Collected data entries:

[Start of section]

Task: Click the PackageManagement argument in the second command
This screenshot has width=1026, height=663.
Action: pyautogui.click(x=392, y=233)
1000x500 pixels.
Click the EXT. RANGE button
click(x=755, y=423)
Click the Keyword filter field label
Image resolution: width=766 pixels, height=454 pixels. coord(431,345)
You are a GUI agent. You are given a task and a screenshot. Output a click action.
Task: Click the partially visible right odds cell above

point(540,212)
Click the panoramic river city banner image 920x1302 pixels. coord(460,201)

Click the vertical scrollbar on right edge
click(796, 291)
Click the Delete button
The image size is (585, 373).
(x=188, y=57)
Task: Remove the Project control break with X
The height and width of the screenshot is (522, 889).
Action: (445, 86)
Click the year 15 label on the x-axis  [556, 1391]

[End of section]

TASK DESCRIPTION:
Reproduce the line containing "Click the Delete button" and every line after it. Stop at the last line of the records, and add nothing.

RESULT OF THIS TASK:
Click the Delete button
The image size is (585, 373).
(x=188, y=57)
Task: Remove the Project control break with X
The height and width of the screenshot is (522, 889).
Action: (445, 86)
Click the year 15 label on the x-axis  [556, 1391]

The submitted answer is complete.